Setelah meletakkan beberapa kardus isi pakaian pantas pakai yang mampu kami bawa, saya kembali ke halaman rumah. Maksud hati akan mengambil bantuan lain, apa daya semua sudah diangkut oleh warga masyarakat. Akhirnya kami menuju tempat pengungsian di balai desa dan bergegas menuju dapur umum. Banyak ibu sedang menyiapkan bahan makanan yang akan dimasak untuk makan.

“ Risa, kita ke bawah saja. Ke lokasi longsor untuk ikut dalam pencarian korban. “ baru saja tanganku meraih pisau, Sulis dan Rofi memanggilku.

“Iya, Mbak. Tolong anda semua ke lokasi. Meski perempuan saya yakin anda bisa menyumbangkan tenaga anda untuk pencarian korban. Belum banyak petugas di sana, alat berat belum bisa masuk lokasi karena tanah labil dan jalur kendaraan terputus. Mbak bisa menuju ke sana dengan jalan kaki tapi tetaplah waspada karena longsor susulan masih sangat mungkin terjadi.”Seorang laki-laki paruh baya membenarkan ucapan Sulis.

“Baik, Pak.” Ucapku sambil mengangguk pelan. Kuarahkan pandangan ke Vita, sekretaris BEM.

“Apakah kau juga akan ke bawah ?”tanyaku.

“Tidak Risa. Kami kembali ke dapur saja membantu ibu-ibu menyiapkan makanan.” Meta yang menjawab.

“Baiklah, biar kami yang turun , selamat bertugas, assalamualaikum”

“Waalaikum salam warahmatullah.”

Beginilah akhirnya kami menuruni jalan setapak licin yang menyajikan pemandangan lebih mengerikan. Sebuah kondisi dimana lokasi pemukiman porak poranda. Dinding tebing yang nyaris 90 derajat di sebelah timur sungai runtuh dan meluluh lantakkan semuanya. Bukan tebing gundul seperti teori terjadinya longsor yang ada di pelajaran geografi di sekolah dasarku.

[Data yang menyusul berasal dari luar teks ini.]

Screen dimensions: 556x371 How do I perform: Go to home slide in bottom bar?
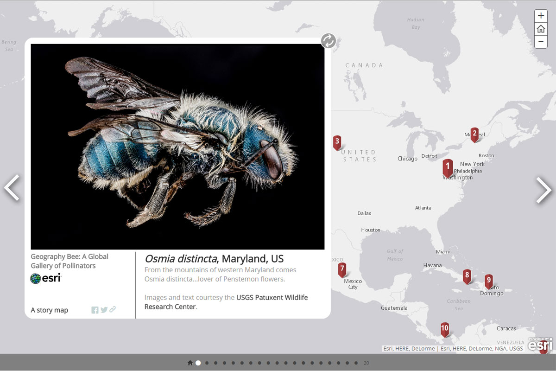point(190,363)
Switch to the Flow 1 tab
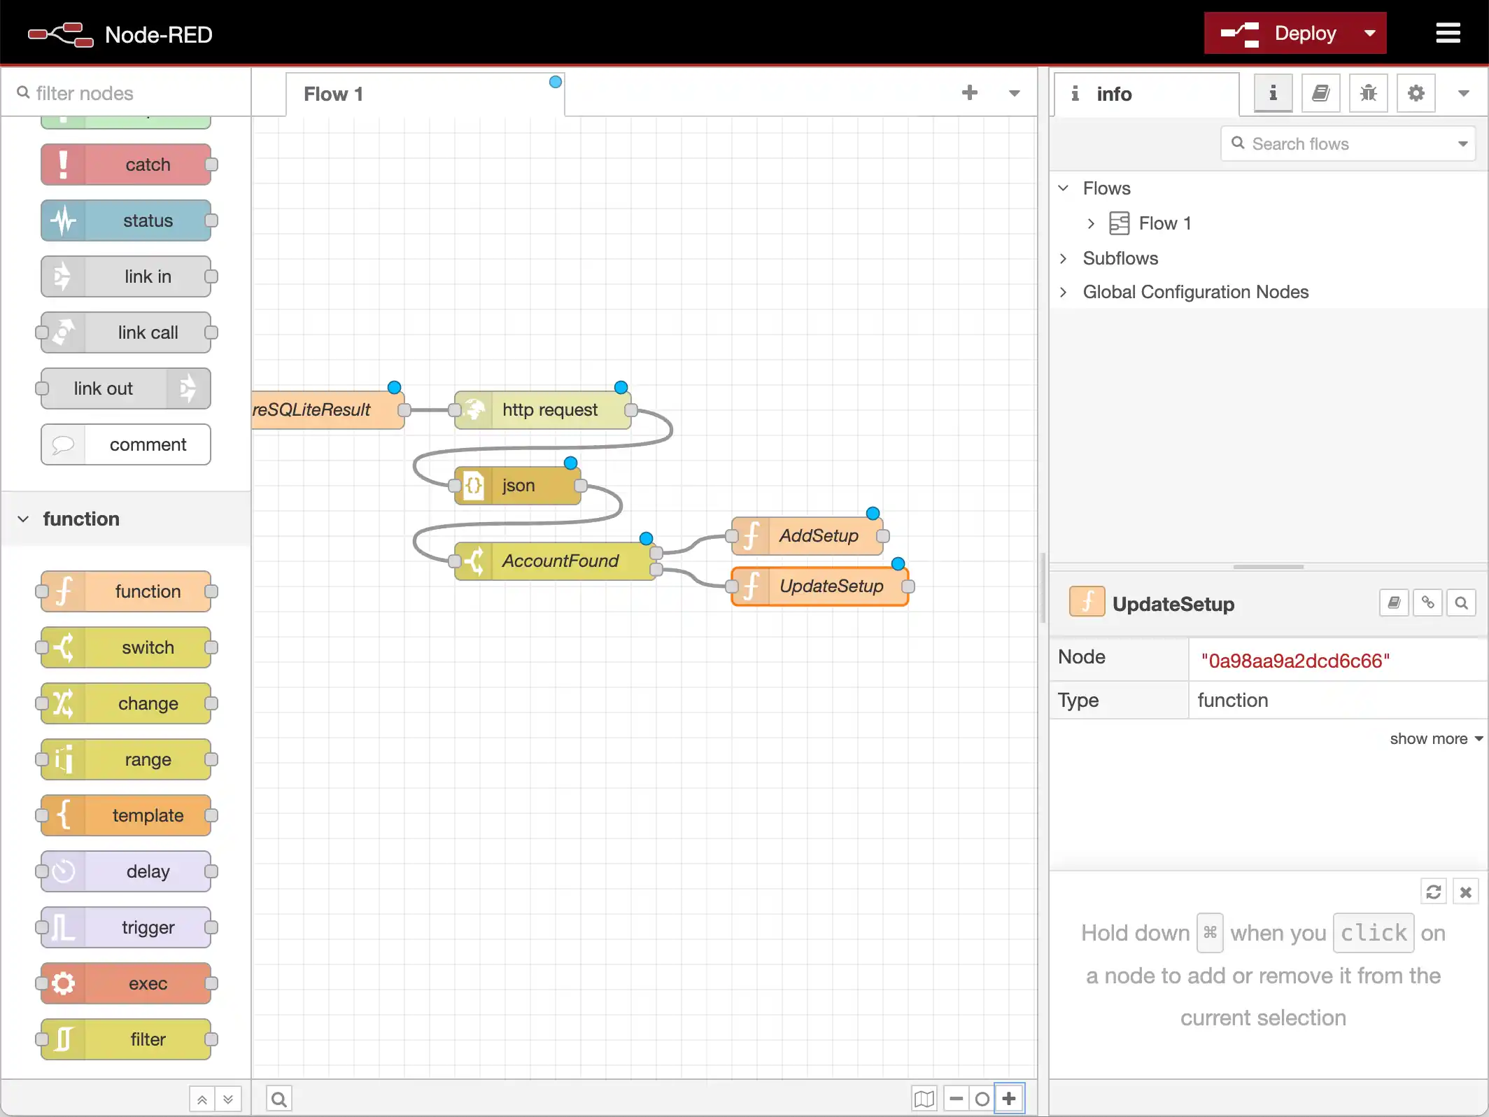 click(x=334, y=94)
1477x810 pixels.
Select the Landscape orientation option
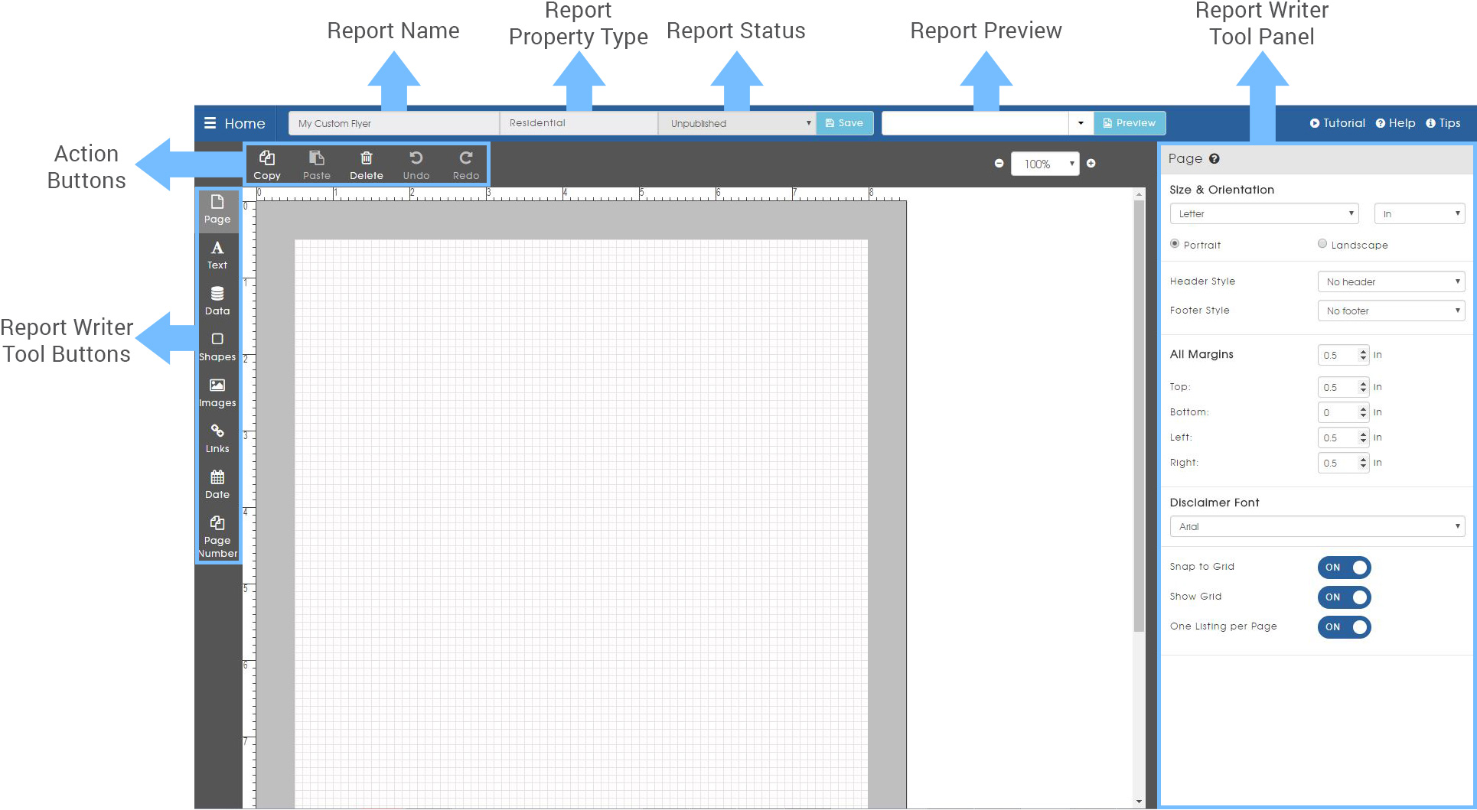1322,243
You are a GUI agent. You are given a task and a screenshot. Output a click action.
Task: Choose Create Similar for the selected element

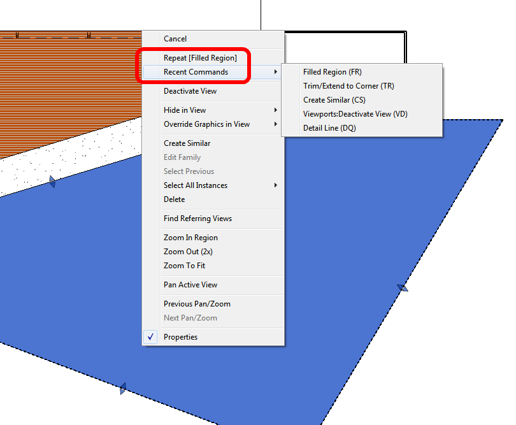pyautogui.click(x=187, y=143)
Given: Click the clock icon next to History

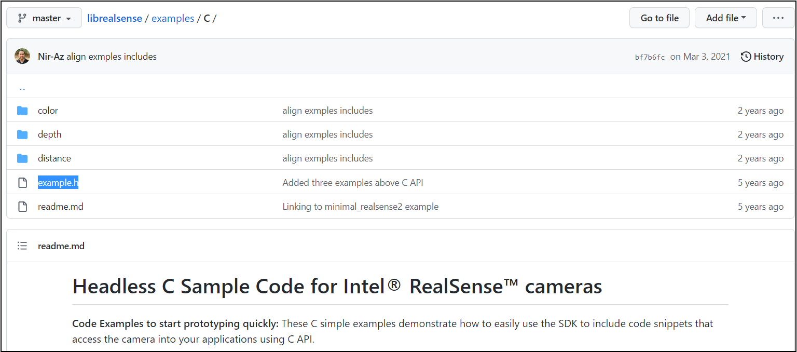Looking at the screenshot, I should pos(745,56).
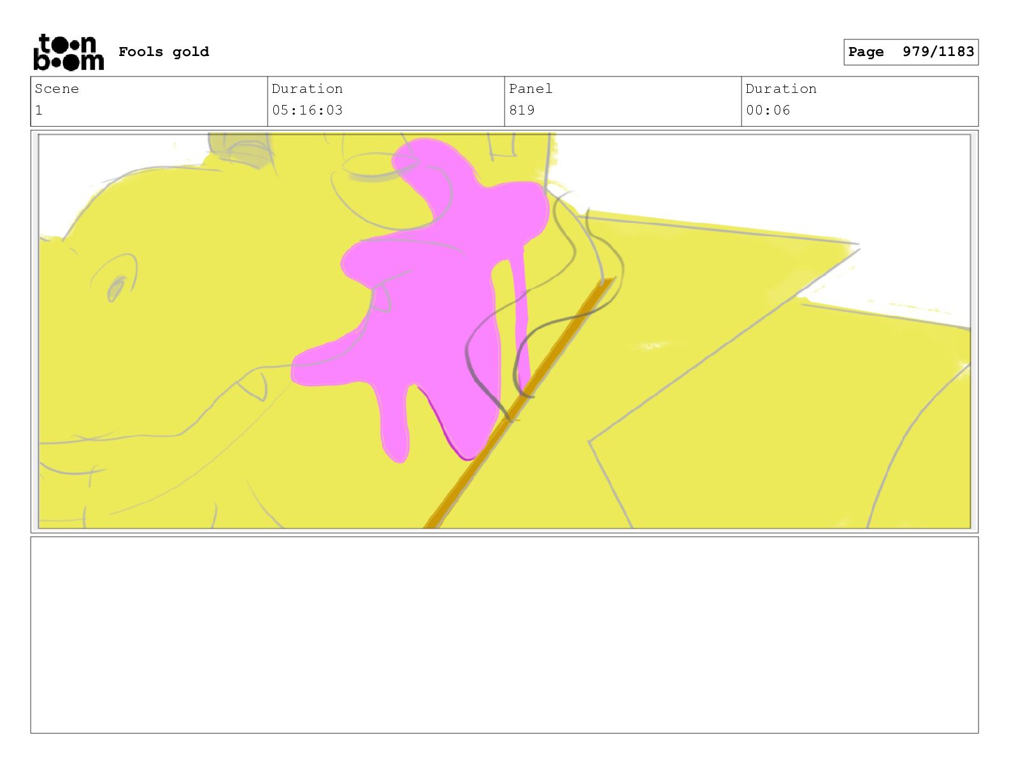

"Subhanallah !!" Sulis berteriak sambil menutup wajahnya. kami segera melemparkan pandangan ke arahnya, penuh tanya.

"Ada apa, Lis? " tanyaku penasaran. Sulis hanya menggeleng. air matanya nampak mulai mengalir membasahi pipinya sambil memandang tebing yang sudah terbelah. Tebing longsor yang sekarang kami hadapi justru lebat dengan tumbuhan, terbukti banyak sekali tumbuhan tumbang menutup lokasi, memutus jalan yang menghubungkan satu desa dengan desa lain.

Satu buah gergaji mesin nampak sedang memotong kayu-kayu yang tumbang menjadi potongan-potongan kecil yang siap untuk diangkat, belum ada alat berat masuk yang bisa memperingan pencarian korban, sehingga relawan harus menggali tanah dengan peralatan seadanya untuk mencari korban yang katanya berjumlah empat puluh lima orang yang semuanya adalah warga sekitar longsor.

" Kalau melihat kondisi ini, Ris, aku tak bisa membayangkan bagaimana kondisi mereka saat kejadian tadi malam." ucap Rofi. "Mereka pasti panik luar biasa."

Aku hanya mengangguk. kutebarkan pandanganku ke sekeliling. Melihat betapa banyak warga masyarakat yang berjejer melihat proses evakuasi. kucari celah untuk bisa masuk menuju lokasi longsor. dengan susah payah, kusibak kerumunan warga diikuti oleh Sulis dan Nurjanah serta Rofi.

Mendung masih menggelayut manja di permukaan langit yang terhampar luas di atas kepalaku, membuat sang bagaskara enggan menampakkan kegagahannya.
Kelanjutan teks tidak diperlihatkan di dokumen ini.